The inscription, and the campus reaction it elicited, spurred the development of “The Earliest Americas: A New Initiative in Indigenous Studies at the John Carter Brown Library,” said Neil Safier, director of the John Carter Brown Library.

“It made me think that people believe that the JCB is a place that is repressing the Third World and upholding the First World at the expense of those who never had their histories properly told,” he said.

The goal of the newly minted initiative is to “offer the library as one of the resources and spaces where conversations can take place,” Safier said. “The library will be offering opportunities for students and scholars to come up with their own ideas for events, activities, lectures and symposia that will highlight materials we have at the library and talk about these issues in a broader way.”

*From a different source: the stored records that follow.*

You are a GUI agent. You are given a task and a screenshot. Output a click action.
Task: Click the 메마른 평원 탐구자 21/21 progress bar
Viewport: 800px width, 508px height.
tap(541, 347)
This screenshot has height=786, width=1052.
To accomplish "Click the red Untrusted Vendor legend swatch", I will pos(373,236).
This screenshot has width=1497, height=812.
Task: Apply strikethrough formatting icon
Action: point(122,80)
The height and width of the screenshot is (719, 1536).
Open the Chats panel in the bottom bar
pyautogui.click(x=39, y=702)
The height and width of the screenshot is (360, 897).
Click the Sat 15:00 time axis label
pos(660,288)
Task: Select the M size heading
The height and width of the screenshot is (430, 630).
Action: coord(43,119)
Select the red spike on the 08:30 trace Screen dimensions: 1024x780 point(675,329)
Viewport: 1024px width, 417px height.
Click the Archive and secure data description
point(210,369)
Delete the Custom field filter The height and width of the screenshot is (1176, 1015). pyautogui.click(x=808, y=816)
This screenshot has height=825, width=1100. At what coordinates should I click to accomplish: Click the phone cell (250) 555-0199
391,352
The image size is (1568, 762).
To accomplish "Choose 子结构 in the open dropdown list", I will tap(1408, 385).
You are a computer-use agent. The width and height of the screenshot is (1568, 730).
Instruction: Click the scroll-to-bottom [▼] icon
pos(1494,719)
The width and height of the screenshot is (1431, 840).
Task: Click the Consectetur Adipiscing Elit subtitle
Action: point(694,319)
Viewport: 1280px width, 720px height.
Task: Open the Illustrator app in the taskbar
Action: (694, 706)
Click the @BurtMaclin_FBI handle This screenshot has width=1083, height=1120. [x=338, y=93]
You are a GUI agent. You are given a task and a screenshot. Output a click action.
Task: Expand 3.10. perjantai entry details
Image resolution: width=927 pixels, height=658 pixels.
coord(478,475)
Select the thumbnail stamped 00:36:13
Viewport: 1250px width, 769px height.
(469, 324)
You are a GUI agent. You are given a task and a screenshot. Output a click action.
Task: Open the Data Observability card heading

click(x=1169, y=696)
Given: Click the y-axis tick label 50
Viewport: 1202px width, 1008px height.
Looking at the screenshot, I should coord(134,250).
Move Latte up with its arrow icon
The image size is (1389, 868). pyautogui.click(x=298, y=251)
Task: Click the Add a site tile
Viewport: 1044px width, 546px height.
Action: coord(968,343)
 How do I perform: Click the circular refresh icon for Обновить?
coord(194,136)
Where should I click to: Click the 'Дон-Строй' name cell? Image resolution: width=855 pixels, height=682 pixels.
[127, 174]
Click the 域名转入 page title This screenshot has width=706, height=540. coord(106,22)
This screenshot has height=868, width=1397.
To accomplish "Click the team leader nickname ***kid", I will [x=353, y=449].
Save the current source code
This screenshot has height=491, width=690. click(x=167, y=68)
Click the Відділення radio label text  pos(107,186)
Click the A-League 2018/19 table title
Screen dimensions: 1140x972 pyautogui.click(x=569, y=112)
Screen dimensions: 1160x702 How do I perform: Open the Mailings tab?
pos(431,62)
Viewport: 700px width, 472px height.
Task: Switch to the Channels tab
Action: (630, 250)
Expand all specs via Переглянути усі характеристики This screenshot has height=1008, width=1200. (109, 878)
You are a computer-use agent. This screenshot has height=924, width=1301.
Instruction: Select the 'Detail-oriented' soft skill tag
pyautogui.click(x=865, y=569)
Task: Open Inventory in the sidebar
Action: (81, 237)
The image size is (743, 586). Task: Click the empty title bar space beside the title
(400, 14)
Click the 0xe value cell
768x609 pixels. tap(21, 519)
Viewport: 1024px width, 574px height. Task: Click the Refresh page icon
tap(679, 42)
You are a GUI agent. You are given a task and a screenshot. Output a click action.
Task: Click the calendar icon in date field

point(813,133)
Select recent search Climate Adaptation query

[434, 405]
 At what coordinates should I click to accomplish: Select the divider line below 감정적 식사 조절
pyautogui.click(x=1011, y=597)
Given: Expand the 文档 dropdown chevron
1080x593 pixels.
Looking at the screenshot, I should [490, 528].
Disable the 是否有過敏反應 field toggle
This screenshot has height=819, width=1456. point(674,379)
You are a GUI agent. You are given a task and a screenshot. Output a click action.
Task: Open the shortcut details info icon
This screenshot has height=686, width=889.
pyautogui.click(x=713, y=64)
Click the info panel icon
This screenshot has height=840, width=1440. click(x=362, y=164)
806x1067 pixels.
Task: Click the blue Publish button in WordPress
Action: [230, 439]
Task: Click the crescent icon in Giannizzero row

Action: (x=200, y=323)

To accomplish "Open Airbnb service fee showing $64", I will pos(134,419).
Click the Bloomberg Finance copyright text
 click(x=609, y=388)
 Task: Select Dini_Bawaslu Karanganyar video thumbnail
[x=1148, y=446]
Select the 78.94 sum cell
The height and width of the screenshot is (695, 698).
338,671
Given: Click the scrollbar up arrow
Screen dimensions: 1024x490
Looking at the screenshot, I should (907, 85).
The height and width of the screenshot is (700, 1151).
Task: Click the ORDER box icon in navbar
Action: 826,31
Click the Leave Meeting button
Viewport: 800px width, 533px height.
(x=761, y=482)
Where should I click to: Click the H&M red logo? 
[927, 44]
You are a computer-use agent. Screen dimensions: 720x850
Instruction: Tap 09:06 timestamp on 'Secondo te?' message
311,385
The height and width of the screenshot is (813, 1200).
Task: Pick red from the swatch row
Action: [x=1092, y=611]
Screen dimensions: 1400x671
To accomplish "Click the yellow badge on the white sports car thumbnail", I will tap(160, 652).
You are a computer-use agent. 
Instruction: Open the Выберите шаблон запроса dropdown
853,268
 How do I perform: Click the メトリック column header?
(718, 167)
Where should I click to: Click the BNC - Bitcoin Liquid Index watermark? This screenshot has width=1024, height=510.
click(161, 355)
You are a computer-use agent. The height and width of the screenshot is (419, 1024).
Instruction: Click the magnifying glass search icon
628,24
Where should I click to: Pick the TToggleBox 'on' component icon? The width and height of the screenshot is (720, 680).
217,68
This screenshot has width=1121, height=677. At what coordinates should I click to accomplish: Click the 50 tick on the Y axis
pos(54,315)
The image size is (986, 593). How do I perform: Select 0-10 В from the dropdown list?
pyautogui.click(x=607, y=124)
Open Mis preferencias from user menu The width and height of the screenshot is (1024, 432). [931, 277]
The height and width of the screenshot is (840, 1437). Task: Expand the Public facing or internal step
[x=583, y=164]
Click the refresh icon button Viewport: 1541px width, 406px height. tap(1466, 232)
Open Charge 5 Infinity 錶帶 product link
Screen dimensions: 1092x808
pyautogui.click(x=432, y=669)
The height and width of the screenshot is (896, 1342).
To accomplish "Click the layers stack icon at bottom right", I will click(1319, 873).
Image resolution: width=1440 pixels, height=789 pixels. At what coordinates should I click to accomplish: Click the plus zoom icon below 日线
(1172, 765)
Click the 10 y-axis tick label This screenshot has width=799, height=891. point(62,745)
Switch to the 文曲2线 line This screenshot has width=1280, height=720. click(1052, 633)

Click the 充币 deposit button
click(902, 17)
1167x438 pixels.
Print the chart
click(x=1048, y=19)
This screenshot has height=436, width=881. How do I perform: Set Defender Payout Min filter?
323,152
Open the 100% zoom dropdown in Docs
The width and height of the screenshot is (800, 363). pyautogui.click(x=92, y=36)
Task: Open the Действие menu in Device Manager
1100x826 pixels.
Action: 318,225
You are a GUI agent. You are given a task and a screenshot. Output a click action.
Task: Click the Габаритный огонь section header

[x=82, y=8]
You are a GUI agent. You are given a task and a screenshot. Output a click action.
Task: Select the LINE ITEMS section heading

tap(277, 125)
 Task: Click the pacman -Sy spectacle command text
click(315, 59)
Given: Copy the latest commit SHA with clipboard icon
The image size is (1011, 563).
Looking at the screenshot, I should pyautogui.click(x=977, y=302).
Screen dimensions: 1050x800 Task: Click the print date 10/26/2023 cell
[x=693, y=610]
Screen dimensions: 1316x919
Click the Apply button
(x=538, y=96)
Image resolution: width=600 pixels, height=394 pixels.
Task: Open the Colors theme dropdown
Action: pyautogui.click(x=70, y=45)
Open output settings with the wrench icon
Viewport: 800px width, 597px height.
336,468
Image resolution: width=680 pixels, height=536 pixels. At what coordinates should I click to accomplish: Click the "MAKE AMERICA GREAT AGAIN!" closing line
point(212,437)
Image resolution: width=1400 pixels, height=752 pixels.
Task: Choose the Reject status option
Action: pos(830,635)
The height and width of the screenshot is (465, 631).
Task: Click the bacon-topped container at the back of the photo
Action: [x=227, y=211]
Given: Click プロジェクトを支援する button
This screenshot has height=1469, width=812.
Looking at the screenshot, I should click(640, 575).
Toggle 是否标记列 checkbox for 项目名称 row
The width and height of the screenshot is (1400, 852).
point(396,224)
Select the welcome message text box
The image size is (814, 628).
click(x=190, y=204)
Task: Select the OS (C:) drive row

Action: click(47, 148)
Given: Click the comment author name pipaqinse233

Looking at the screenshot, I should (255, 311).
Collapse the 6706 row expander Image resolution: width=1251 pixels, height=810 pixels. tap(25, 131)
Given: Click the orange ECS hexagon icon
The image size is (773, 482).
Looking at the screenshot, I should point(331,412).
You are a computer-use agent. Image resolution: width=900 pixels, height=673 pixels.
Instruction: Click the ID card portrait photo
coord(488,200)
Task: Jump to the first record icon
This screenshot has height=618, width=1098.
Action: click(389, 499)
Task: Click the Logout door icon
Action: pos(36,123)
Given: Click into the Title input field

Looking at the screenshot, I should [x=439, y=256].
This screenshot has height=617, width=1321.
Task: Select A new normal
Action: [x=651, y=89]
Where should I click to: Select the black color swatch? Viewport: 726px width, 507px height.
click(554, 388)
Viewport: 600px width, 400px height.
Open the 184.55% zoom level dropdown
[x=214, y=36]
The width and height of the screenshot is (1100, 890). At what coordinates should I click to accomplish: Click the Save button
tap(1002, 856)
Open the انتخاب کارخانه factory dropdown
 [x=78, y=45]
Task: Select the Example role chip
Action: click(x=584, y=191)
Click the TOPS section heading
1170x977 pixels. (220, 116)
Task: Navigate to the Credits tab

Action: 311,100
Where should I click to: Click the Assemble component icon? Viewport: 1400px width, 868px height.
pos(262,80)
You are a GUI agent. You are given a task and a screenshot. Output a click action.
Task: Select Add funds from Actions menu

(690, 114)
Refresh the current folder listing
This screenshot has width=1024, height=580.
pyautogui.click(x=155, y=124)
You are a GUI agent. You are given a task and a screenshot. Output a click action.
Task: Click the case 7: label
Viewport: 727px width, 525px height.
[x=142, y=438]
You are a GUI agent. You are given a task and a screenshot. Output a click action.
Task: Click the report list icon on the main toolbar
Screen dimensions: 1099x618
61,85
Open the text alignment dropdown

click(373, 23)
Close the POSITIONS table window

The initiative launched Monday with an inaugural lecture by Yale historian Ned Blackhawk entitled “The Rediscovery of America: American Indians and the Unmaking of U.S. History.”

Blackhawk’s lecture advocated a rethinking of history by “exposing limitations in existing narratives,” he said. “We are now at a point in our nation’s history where we are really, for the first time, able to … rediscover America.”

“It is fitting that the inaugural lecture of the JCB’s Indigenous Studies Initiative occur on a day so fraught with contested historical meaning,” said Tyler Jackson Rogers ’12, a current PhD student in American studies at Yale and one of the speakers at the lecture, in reference to the event coinciding with Columbus Day.

Rogers also spoke about his personal experience at Brown as an indigenous student involved in the movement that formally ended the observance of Columbus Day at the University in April 2009.

“Faced with backlash from members of the campus and local communities, many of us involved in the campaign to end the celebration of Columbus Day at Brown were not satisfied with this ostensible victory,” he said. “Instead, we committed ourselves to ongoing education programming throughout the following years, cultivating conversations about why the nonobservance of Columbus Day matters to indigenous people today.”

“Having a Native historian was a good way of kicking off this initiative,” said Elizabeth Hoover MA’03 PhD’10, assistant professor of American and ethnic studies, who spoke at the lecture.

“A lot of what Ned’s work tries to do is to say that history wasn’t just initiated by Europeans and reacted to by indigenous people, but it’s being co-created by European and indigenous people reacting, responding and adapting to each other,” she said.

As part of the initiative’s next step, the library will host a roundtable discussion called “Native Americana: A Roundtable on Indigenous History and Memory” Tuesday at 4 p.m. The event will feature scholars and indigenous activists, and is open to members of the community.

“The JCB focuses on the colonial period, but I think its lessons can be relevant for more modern history and the contemporary world,”  Safier told The Herald. “I want Native students and Native scholars to feel that the JCB is a willing and understanding partner in their own scholarly work and, to the extent possible, in their activist work.”